The value that private members can bring to the House is so important and it sometimes puts attention on small, definitive but extremely important issues that can change our society. To that endeavour, as MPs we should all salute this initiative.
Having said that, I will speak to the bill before my time runs out. The bill, as far as it goes, would work to deal with this issue. In some ways society has to have a greater recognition of the nature of human trafficking.
The latest example of human trafficking in Canada was on April 3. The head of the Domotor crime group, which the RCMP claims is Canada's largest human trafficking ring, was using males in the construction industry as slaves in Hamilton, a large city with labour unions, with inspectors, a city administration with better business bureaus and all those things, and our society could not recognize what was happening. Could it recognize that perhaps this was going on?

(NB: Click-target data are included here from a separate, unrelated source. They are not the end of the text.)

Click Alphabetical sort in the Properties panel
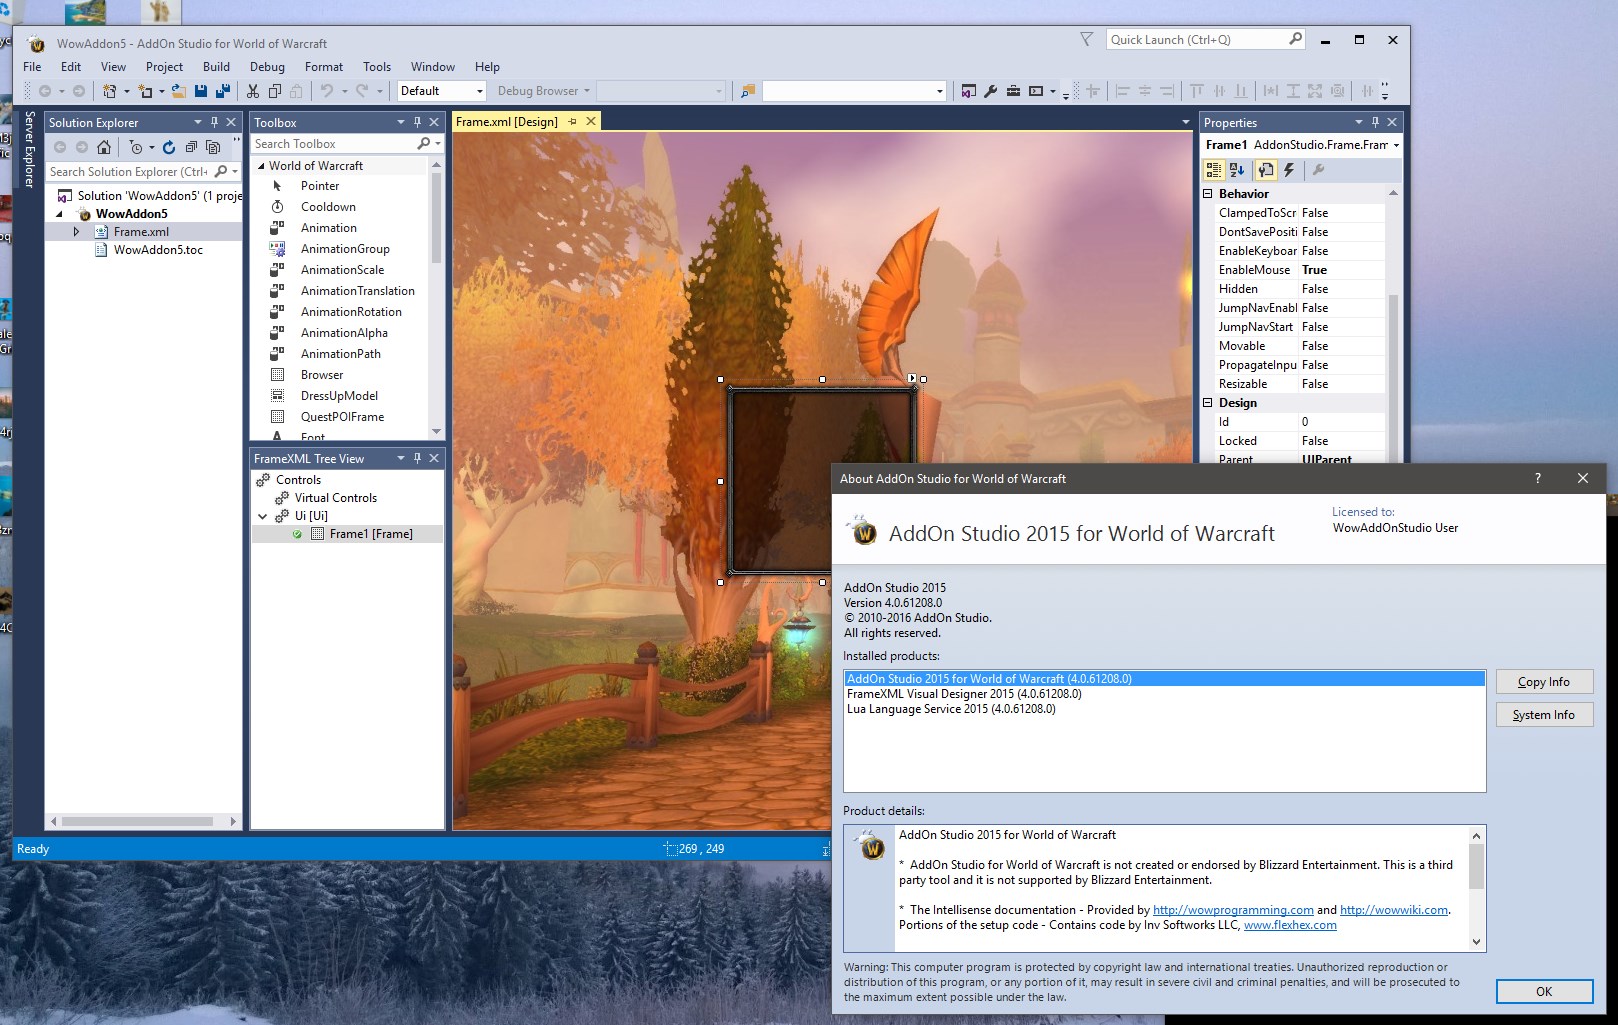This screenshot has height=1025, width=1618. click(x=1239, y=170)
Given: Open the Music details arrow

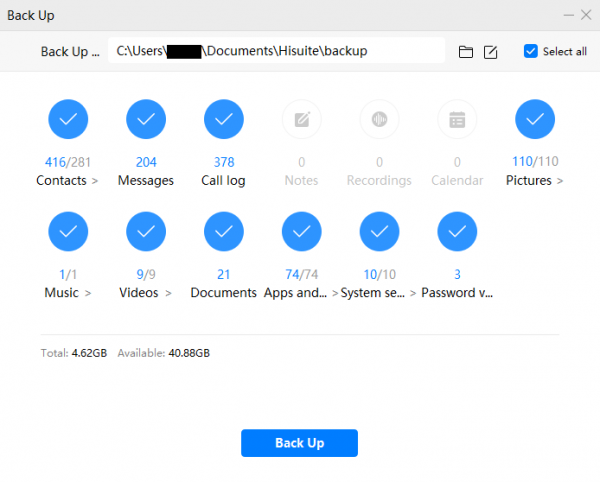Looking at the screenshot, I should [88, 293].
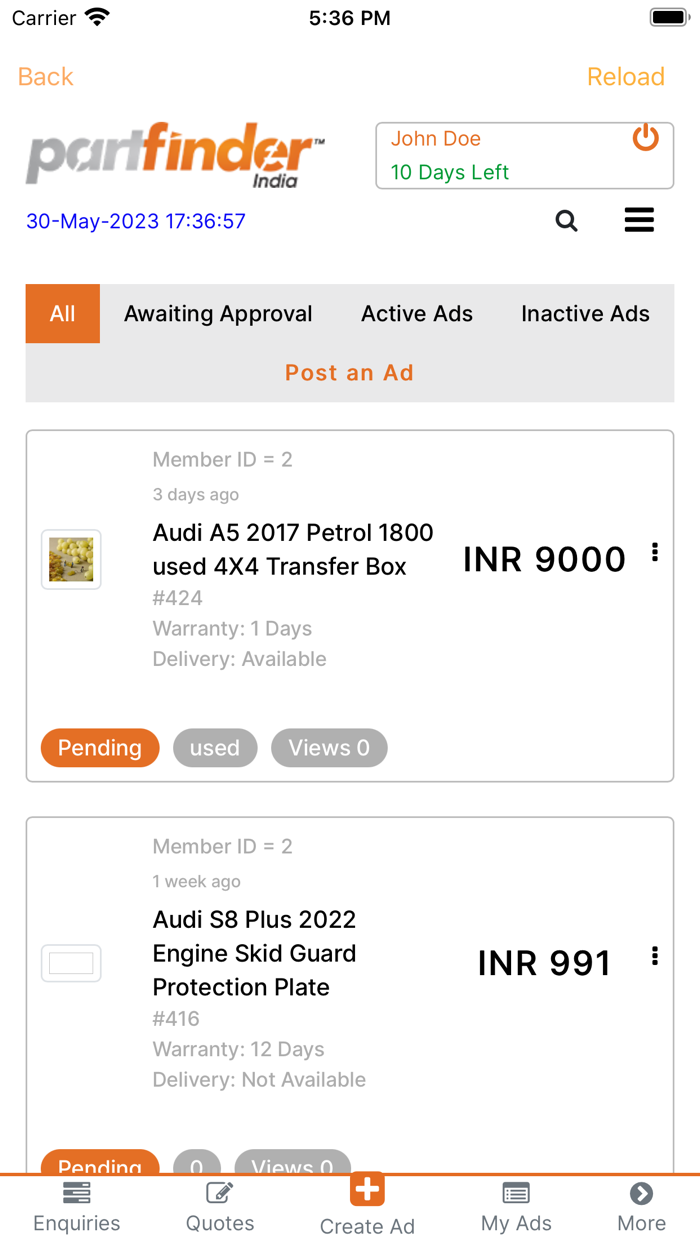Tap the Post an Ad link

click(349, 372)
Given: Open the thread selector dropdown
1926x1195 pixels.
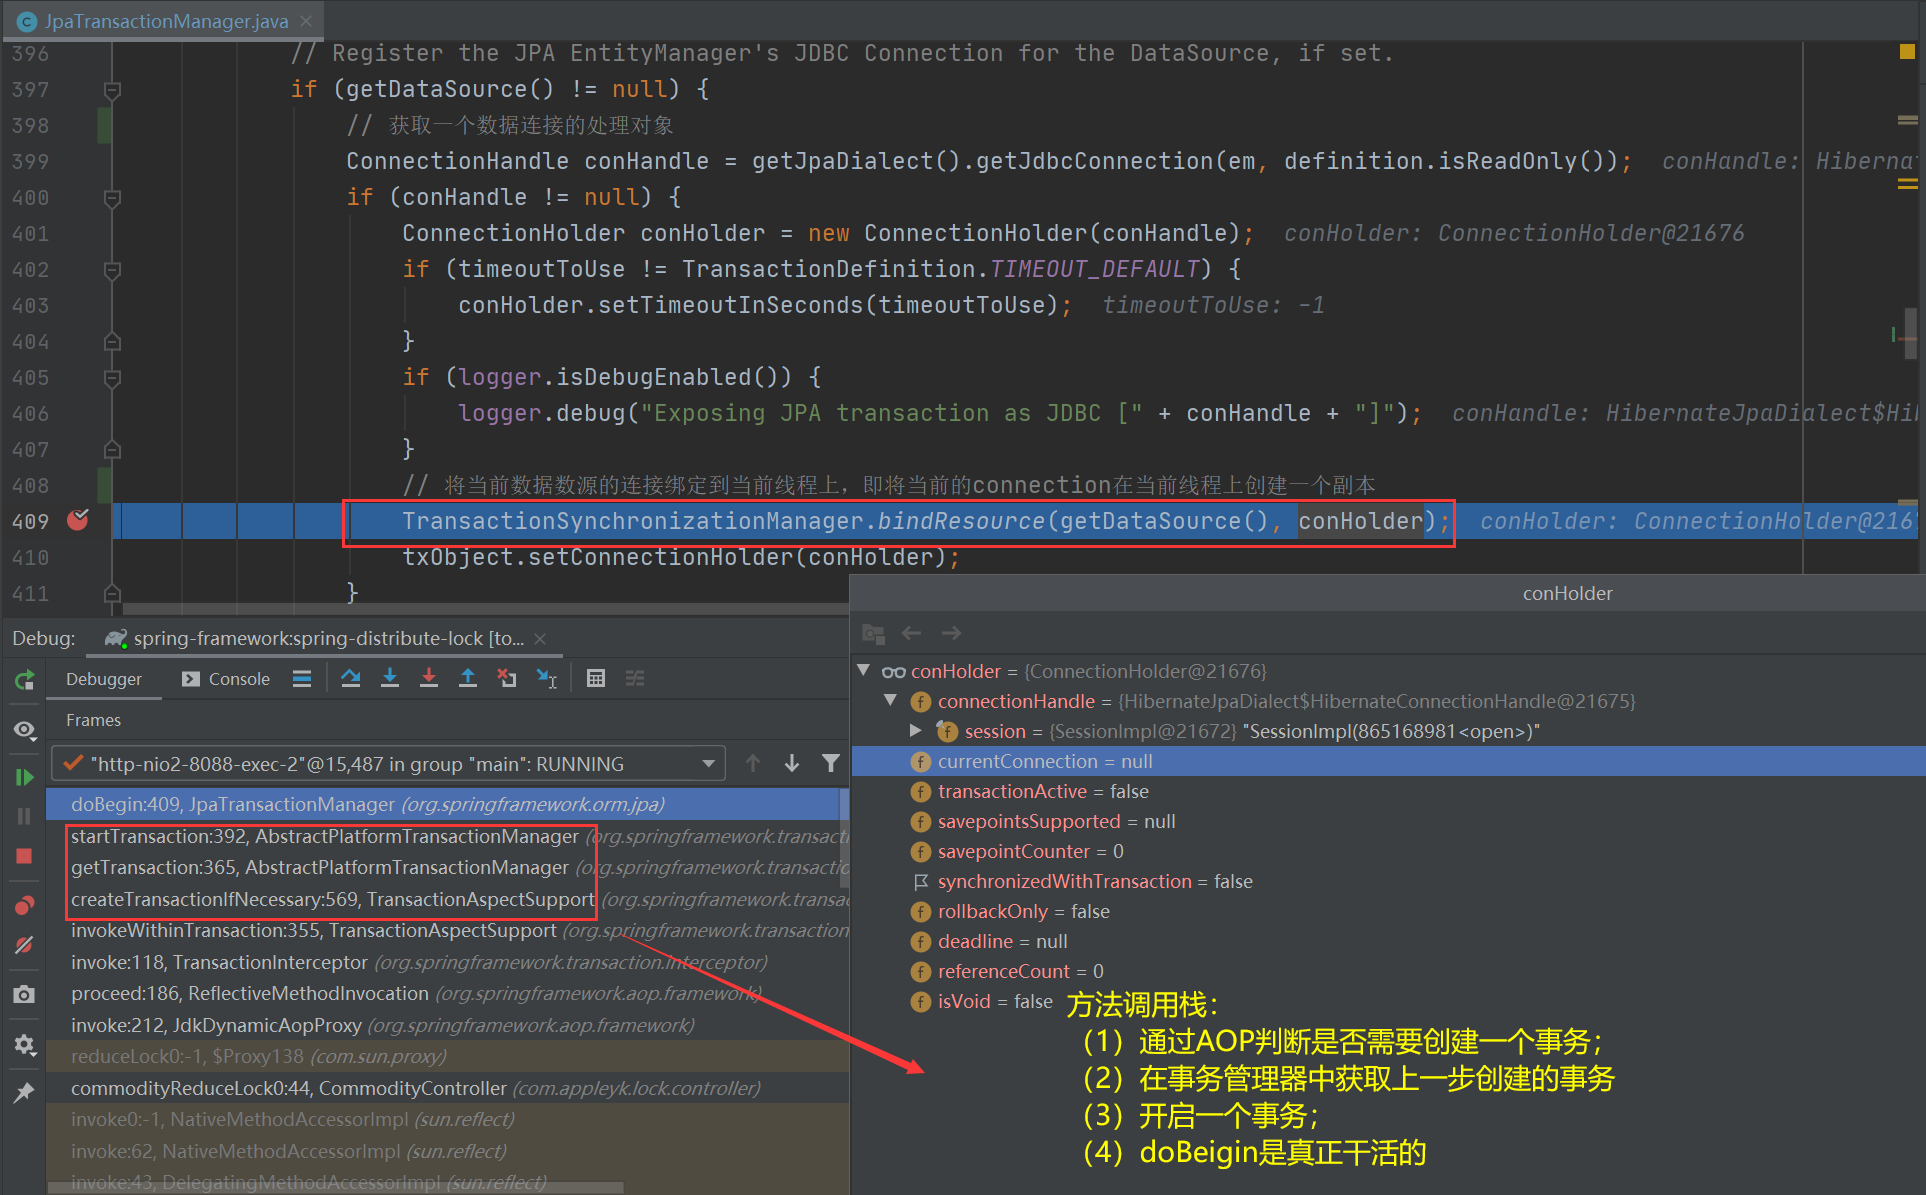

We have picked off the head of this organization, but we have not changed society. It is important that we understand the people who are working for us, that we understand what is going on in our society around us and that we understand what our communities are representing. To me, that spoke volumes about the nature of our society and how we would have to move from exploitation, as we have tried at all times to do, and understand laws that would remove the opportunities for exploitation and identify for Canadians the nature of exploitation.
Certainly, if the example of this person in Hamilton does not get attention in the construction industry right across the country, there is something wrong.
It is a time for reflection. When the bill passes, when we move forward in this regard, we need to recognize that society is still the answer to most of these issues.